He drank his fourth glass of maté and was overcome by powerful pangs of loneliness. It occurred to him that maté had no taste unless it was drunk with other human beings; it had no taste at all when a person was alone. He spied a soldier going from one tent to another.

“Shamdin, Shamdin, come here.”

“Yes, sir,” the soldier answered cautiously, thinking that the chief sergeant was going to ask him for a favor. [End Page 1091]

“Come here, young man, come and drink a glass of maté.” The soldier was surprised and tried to excuse himself, but the chief sergeant insisted.

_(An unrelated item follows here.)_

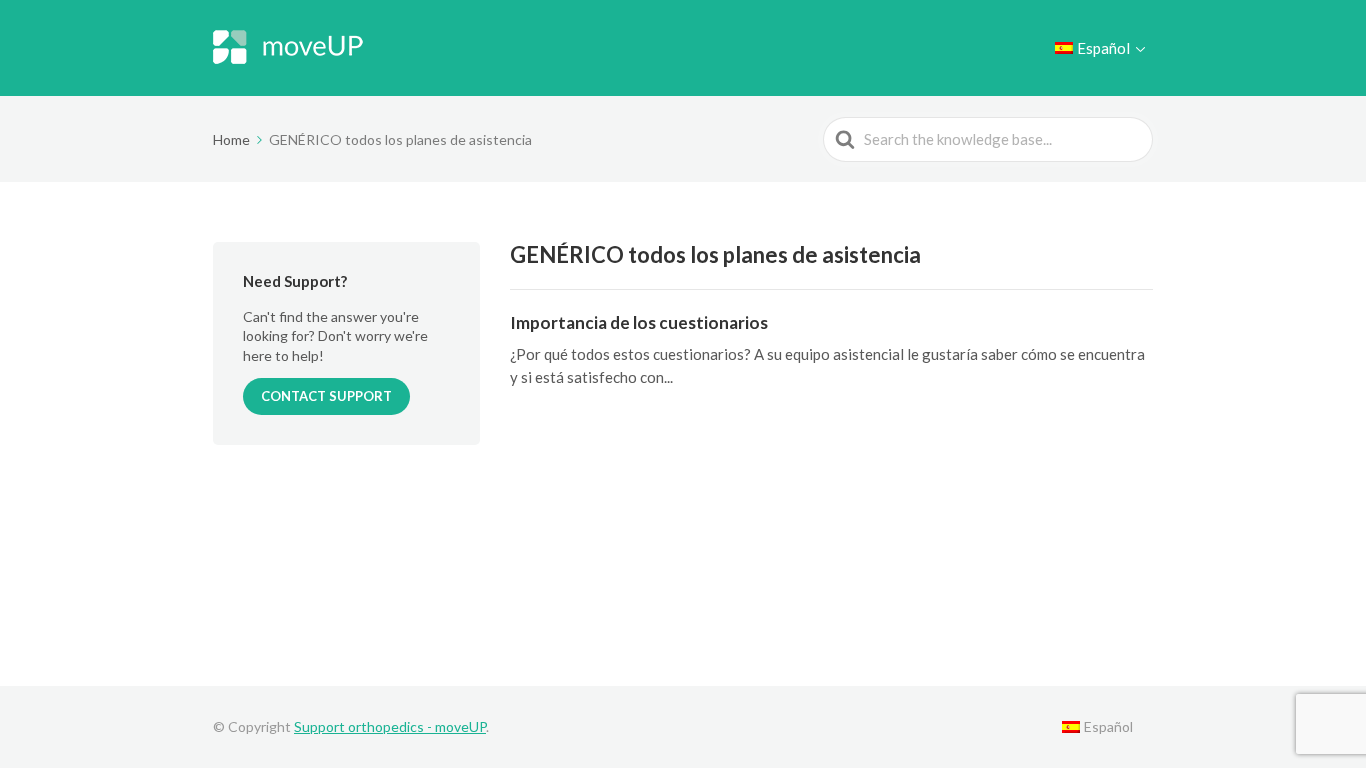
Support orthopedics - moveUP (390, 726)
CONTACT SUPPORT (326, 396)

“Yes, sir. What is it, sir?”

“Come here. Taste it, taste it—this is maté. They don’t have it where you’re from in Afrin.” The soldier sat down and drank the maté as if he were obeying a military order. The chief sergeant felt relaxed with the soldier and asked him, “What do you do in civilian life?”

“I don’t do anything.”

“Nothing at all?”

“I farm and work the land. My family owns a small plot of land,” the soldier replied humbly. He thought the chief sergeant was going to ask him if he could bring him something from his village. All of his friends who had done their military service had warned him in advance about chief sergeants, and here this chief sergeant was asking him what he did for a living.

“Ah, a farmer. In Afrin you have olives, just as we do in Tartus.”

The soldier thought that the chief sergeant was definitely going to ask him to bring him a tenekeh of olive oil. He cursed the moment he had sat down and drunk this bitter drink. “Actually my family does not have many olive trees, and the harvest in Afrin was awful this year,” he said.

The chief sergeant felt that the soldier had started to engage in a conversation with him...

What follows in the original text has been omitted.